>>>
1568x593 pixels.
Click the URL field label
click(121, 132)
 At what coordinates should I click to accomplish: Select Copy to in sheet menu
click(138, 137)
<<<
* Problem description: Copy the data above line for line, without changing anything.

* Solution below:
1568x593 pixels.
Click the URL field label
click(121, 132)
 At what coordinates should I click to accomplish: Select Copy to in sheet menu
click(138, 137)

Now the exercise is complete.